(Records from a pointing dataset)
================================

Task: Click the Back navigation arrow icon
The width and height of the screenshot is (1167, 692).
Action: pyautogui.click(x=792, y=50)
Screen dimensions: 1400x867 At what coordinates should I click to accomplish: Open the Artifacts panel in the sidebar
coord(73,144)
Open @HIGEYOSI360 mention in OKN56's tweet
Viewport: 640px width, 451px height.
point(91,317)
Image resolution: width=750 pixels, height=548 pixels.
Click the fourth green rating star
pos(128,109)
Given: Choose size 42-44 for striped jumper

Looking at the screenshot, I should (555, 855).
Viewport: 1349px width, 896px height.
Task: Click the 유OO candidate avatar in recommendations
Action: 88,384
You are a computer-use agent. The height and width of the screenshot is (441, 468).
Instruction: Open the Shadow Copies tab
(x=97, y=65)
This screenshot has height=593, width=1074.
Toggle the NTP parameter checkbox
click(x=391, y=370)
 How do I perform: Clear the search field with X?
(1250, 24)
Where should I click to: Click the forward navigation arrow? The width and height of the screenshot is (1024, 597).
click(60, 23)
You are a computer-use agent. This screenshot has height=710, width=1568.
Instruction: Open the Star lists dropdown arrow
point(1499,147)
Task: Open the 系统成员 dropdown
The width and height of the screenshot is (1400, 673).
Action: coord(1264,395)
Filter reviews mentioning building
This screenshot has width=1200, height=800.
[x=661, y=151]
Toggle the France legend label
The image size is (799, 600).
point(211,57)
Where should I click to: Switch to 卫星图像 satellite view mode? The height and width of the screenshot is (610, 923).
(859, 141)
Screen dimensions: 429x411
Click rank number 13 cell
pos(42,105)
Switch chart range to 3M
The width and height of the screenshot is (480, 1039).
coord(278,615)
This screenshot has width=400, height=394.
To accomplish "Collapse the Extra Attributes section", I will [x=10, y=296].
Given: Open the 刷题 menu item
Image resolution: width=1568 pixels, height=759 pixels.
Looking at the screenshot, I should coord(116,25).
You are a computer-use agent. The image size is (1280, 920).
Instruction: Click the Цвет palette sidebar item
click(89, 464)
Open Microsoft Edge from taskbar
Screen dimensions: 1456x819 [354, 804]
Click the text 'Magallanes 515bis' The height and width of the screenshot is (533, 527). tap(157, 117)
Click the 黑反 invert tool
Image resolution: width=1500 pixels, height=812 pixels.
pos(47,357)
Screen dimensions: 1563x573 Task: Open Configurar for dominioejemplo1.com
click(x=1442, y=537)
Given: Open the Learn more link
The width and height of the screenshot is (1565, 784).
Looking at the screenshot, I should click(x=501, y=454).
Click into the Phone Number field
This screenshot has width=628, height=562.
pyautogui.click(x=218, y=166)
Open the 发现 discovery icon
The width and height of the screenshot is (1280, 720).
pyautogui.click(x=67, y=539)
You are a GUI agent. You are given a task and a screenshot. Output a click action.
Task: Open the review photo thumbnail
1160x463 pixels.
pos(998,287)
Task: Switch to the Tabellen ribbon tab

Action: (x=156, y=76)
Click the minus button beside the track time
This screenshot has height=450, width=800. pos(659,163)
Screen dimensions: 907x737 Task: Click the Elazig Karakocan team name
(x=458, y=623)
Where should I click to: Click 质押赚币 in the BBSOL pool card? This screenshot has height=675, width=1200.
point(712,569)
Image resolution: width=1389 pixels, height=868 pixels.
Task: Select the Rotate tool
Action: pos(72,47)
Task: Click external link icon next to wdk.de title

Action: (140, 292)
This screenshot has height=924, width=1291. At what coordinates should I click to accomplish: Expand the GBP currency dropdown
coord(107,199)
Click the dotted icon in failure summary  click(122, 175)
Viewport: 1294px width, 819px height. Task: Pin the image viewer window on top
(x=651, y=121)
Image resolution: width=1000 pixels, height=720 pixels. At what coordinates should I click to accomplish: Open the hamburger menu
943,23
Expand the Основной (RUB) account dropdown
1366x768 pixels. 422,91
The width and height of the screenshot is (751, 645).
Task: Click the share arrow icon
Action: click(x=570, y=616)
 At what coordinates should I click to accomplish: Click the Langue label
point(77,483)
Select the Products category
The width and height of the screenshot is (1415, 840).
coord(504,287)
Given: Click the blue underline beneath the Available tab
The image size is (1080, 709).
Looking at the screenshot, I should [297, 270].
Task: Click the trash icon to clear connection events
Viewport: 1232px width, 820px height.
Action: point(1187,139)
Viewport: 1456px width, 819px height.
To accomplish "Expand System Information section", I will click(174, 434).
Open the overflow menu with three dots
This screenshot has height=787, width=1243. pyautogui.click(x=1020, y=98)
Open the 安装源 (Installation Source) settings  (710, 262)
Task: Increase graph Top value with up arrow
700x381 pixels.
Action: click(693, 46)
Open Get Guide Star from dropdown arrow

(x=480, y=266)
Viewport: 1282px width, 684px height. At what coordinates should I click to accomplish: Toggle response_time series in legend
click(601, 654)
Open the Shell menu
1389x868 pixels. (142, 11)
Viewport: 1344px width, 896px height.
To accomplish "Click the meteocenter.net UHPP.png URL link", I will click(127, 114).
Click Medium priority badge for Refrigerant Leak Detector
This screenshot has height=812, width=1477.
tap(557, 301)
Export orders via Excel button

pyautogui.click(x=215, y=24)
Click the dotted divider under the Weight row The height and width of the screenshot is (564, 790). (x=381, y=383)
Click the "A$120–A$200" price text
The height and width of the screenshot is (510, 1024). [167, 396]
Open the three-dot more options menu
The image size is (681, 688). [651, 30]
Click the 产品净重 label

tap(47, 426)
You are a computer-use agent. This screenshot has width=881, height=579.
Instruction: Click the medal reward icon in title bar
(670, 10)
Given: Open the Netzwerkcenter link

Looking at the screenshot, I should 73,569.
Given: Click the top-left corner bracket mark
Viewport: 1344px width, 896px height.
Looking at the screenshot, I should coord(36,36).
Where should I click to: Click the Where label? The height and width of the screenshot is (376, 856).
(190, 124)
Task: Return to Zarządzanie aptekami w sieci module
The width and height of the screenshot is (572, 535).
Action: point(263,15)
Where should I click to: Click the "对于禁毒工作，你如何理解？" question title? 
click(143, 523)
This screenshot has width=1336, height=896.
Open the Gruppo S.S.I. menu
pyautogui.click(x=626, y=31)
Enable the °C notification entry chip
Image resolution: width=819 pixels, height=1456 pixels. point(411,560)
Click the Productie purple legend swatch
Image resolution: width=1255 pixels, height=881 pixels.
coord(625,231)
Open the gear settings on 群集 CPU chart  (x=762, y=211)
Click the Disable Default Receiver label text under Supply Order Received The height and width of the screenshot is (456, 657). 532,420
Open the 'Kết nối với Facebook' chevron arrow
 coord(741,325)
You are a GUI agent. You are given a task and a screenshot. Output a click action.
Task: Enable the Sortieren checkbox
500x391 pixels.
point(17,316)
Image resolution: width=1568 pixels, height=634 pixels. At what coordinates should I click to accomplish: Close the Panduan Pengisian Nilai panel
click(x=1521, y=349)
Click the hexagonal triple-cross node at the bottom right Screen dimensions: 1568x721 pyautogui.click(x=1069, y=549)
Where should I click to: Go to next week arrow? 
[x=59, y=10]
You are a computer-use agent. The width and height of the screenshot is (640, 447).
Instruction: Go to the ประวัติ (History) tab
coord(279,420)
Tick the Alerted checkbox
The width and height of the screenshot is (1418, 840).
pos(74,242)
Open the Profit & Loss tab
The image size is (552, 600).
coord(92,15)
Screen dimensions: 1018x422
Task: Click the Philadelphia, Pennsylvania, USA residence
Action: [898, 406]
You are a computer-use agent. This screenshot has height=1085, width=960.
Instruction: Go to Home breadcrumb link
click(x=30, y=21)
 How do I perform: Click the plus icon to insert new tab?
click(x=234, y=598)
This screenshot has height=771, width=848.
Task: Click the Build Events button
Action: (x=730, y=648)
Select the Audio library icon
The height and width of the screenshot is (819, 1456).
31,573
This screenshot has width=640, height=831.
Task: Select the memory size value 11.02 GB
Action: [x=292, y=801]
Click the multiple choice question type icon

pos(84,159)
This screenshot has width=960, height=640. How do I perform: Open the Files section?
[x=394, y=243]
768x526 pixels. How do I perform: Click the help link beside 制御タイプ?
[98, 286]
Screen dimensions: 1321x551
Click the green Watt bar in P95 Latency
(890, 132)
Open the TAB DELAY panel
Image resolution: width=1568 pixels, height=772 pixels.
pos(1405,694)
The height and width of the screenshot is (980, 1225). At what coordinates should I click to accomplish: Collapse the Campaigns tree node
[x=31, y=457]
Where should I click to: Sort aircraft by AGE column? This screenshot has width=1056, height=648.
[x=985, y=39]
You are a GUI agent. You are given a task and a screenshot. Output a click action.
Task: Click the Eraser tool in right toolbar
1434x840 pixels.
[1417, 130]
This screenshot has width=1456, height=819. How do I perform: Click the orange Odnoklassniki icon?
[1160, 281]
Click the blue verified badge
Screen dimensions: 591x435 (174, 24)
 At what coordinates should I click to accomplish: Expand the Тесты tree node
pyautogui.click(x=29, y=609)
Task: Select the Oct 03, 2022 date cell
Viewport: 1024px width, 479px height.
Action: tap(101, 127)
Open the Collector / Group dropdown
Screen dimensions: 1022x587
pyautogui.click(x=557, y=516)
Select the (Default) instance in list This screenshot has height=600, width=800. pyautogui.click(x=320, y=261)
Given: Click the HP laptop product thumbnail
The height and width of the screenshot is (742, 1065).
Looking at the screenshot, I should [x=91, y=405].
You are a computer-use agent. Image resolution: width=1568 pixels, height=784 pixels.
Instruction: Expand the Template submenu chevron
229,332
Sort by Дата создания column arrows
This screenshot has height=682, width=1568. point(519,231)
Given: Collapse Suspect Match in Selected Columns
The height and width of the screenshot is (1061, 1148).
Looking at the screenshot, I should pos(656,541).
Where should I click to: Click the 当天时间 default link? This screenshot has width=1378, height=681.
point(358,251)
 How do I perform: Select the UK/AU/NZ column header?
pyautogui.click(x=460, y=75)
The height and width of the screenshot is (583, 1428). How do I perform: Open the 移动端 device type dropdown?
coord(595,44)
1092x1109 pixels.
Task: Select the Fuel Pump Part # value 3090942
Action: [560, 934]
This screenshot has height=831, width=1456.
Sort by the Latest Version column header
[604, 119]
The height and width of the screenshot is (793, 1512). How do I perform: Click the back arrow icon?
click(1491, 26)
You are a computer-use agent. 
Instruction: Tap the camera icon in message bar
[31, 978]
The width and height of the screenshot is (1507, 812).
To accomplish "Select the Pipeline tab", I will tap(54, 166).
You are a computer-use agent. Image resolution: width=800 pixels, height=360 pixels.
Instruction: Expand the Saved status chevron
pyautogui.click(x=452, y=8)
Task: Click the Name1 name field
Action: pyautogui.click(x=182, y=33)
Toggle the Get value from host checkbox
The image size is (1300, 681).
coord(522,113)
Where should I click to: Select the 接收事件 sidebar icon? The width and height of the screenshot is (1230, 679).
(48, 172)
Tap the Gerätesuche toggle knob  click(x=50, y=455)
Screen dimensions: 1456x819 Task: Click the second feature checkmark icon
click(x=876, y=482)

================================

## PROBLEM REQUIREMENTS
Rewrite the lines from the line containing "Where should I click to: Click the Where" to the line containing "click(x=30, y=21)" as a JSON list of strings, one string per line, leaving out any blank lines.

## ANSWER TO THE PROBLEM
[
  "Where should I click to: Click the Where label? The height and width of the screenshot is (376, 856).",
  "(190, 124)",
  "Task: Return to Zarządzanie aptekami w sieci module",
  "The width and height of the screenshot is (572, 535).",
  "Action: point(263,15)",
  "Where should I click to: Click the \"对于禁毒工作，你如何理解？\" question title? ",
  "click(143, 523)",
  "This screenshot has width=1336, height=896.",
  "Open the Gruppo S.S.I. menu",
  "pyautogui.click(x=626, y=31)",
  "Enable the °C notification entry chip",
  "Image resolution: width=819 pixels, height=1456 pixels. point(411,560)",
  "Click the Productie purple legend swatch",
  "Image resolution: width=1255 pixels, height=881 pixels.",
  "coord(625,231)",
  "Open the gear settings on 群集 CPU chart  (x=762, y=211)",
  "Click the Disable Default Receiver label text under Supply Order Received The height and width of the screenshot is (456, 657). 532,420",
  "Open the 'Kết nối với Facebook' chevron arrow",
  " coord(741,325)",
  "You are a GUI agent. You are given a task and a screenshot. Output a click action.",
  "Task: Enable the Sortieren checkbox",
  "500x391 pixels.",
  "point(17,316)",
  "Image resolution: width=1568 pixels, height=634 pixels. At what coordinates should I click to accomplish: Close the Panduan Pengisian Nilai panel",
  "click(x=1521, y=349)",
  "Click the hexagonal triple-cross node at the bottom right Screen dimensions: 1568x721 pyautogui.click(x=1069, y=549)",
  "Where should I click to: Go to next week arrow? ",
  "[x=59, y=10]",
  "You are a computer-use agent. The width and height of the screenshot is (640, 447).",
  "Instruction: Go to the ประวัติ (History) tab",
  "coord(279,420)",
  "Tick the Alerted checkbox",
  "The width and height of the screenshot is (1418, 840).",
  "pos(74,242)",
  "Open the Profit & Loss tab",
  "The image size is (552, 600).",
  "coord(92,15)",
  "Screen dimensions: 1018x422",
  "Task: Click the Philadelphia, Pennsylvania, USA residence",
  "Action: [898, 406]",
  "You are a computer-use agent. This screenshot has height=1085, width=960.",
  "Instruction: Go to Home breadcrumb link",
  "click(x=30, y=21)"
]